Roi Yozevitch (Hebrew: 'רועי יוזביץ; born 30 April 1982) is an Israeli interdisciplinary author, lecturer, and researcher. He holds a PhD in electronic engineering and computer science, and is known to the general public for his lectures, educational videos, and books on excellence and education.

== Biography ==
Yozevitch was born in Israel and served as an officer in the Israeli Air Force between 2005 and 2008. He earned a bachelor's degree in electronic engineering from Tel Aviv University. In 2018, he received his PhD in electrical and computer engineering from Ariel University, under the supervision of Professor Boaz Ben-Moshe.

Since 2012, Yozevitch has been a lecturer at Ariel University. He previously served as project manager of Israel's first social nanosatellite initiative, as part of the KCG Laboratory at Ariel University.

His research interests include artificial intelligence, improving GPS accuracy, enhancing the effectiveness of psychological assessment, and improving learning skills. In 2017, he was awarded a Wolf Foundation scholarship for one of his research projects.

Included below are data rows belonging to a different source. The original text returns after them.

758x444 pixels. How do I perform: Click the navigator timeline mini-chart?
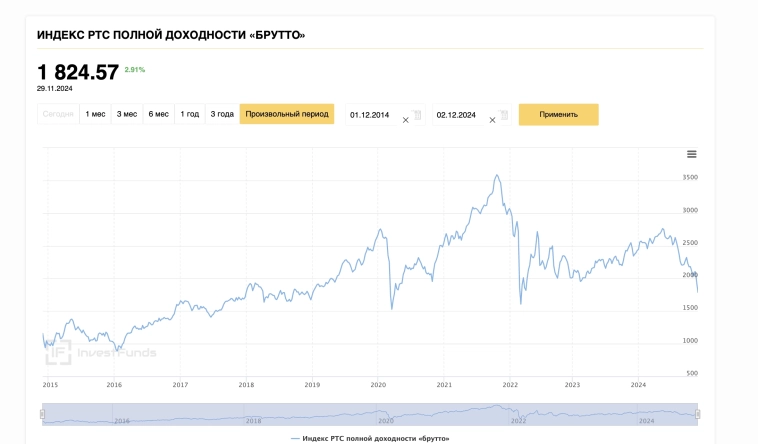(370, 414)
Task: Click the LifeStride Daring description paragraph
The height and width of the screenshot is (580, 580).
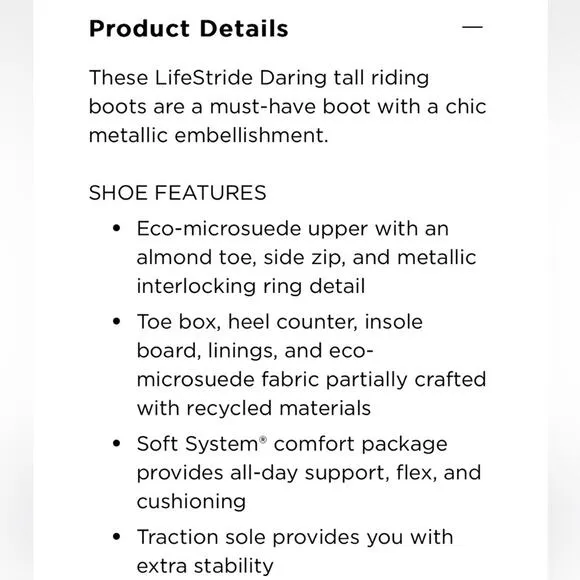Action: [287, 107]
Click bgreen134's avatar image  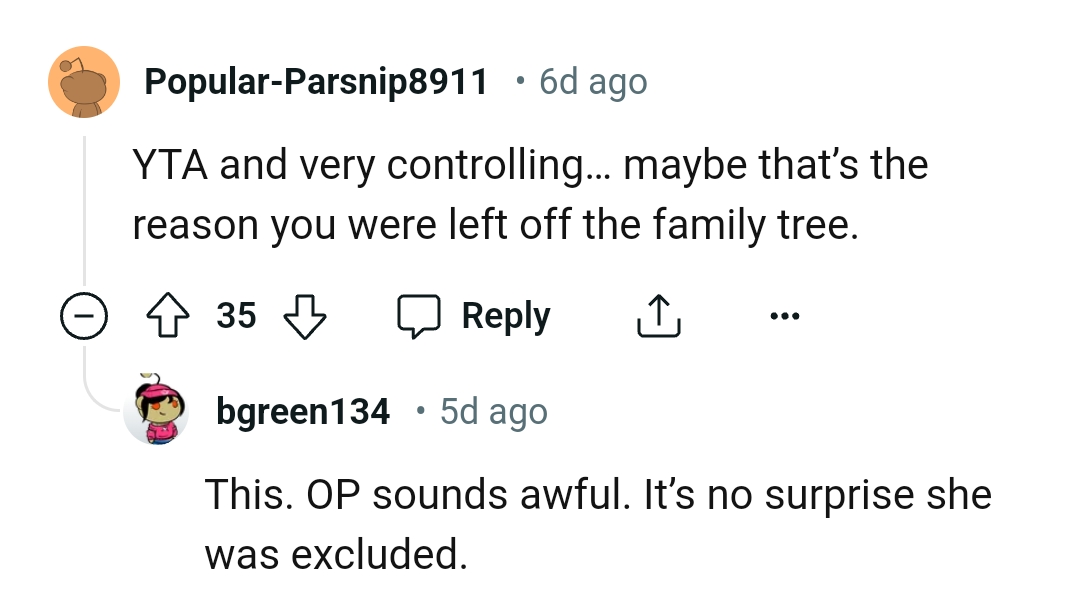[157, 411]
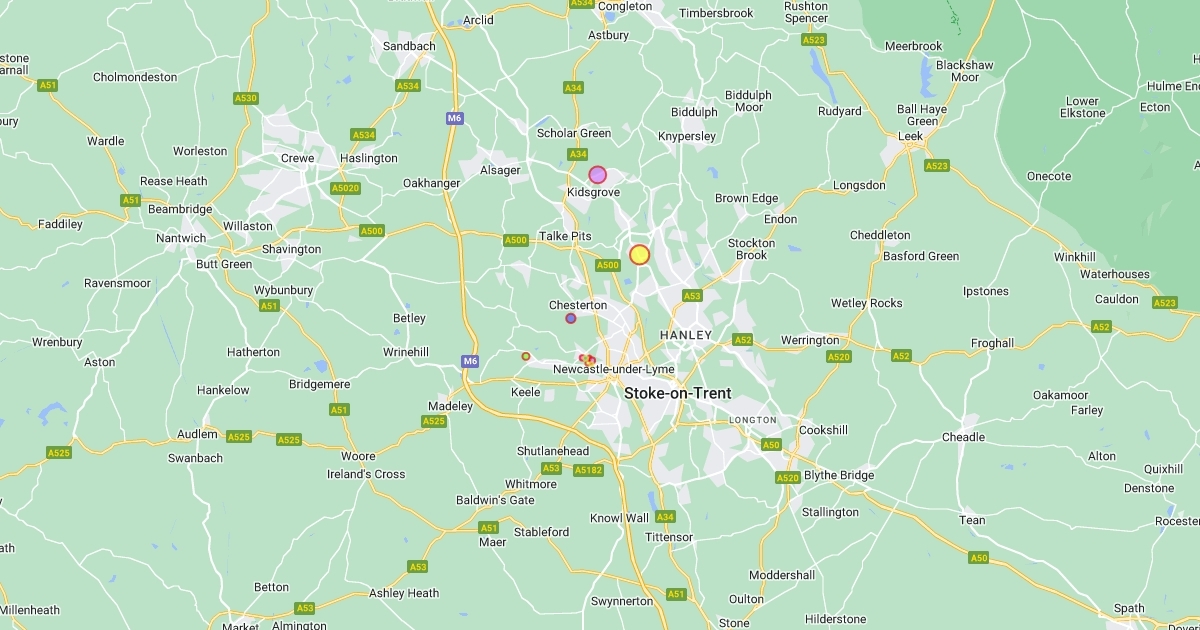Click the M6 badge near Oakhanger
1200x630 pixels.
coord(455,118)
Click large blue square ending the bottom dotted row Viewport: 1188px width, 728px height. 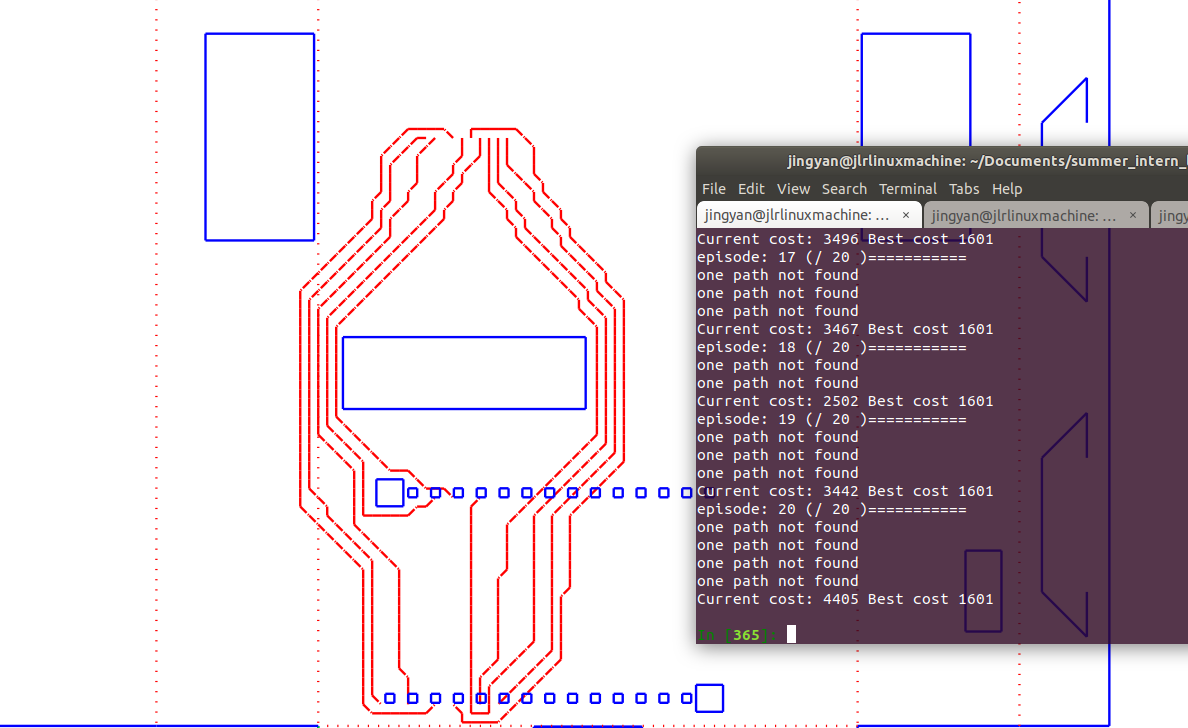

In parallel with his academic work, Yozevitch lectures at conferences and workshops for companies and organizations, focusing on artificial intelligence, excellence, and online learning. He also delivers public lectures and science outreach programs for youth. Between 2010 and 2018, he collaborated closely with the Atidim program of the Branco Weiss Institute, primarily in initiatives promoting educational advancement among youth from Israel's social and geographic periphery.

Since 2005, Yozevitch has also performed in stage productions involving mentalism and sensory illusion.

== Books ==

- Big Mind: Achievement, Enjoyment, and the Impossible (Hebrew), Ludi Publishing, 2007
- The Education Revolution (Hebrew), Yedioth Books, 2017
- Intelligence: The Unpleasant Truth (Hebrew), Ludi Publishing, 2019
- Academic Success (Hebrew), Ludi Publishing, 2021.

== Online courses ==
In 2020, Yozevitch launched a massive open online course titled Navigation and Localization Algorithms on the Campus IL platform. In 2021, the course was released globally on edX under the title Bayesian Algorithms for Self-Driving Vehicles.

== Media activity ==
Yozevitch hosts a philosophical podcast in which he interviews scientists and intellectuals.

In addition, he delivers a weekly lecture series on Guide for the Perplexed by Maimonides, which is published on YouTube and podcast platforms.

== Personal life ==
Yozevitch is married and the father of four children. He resides in Nofim.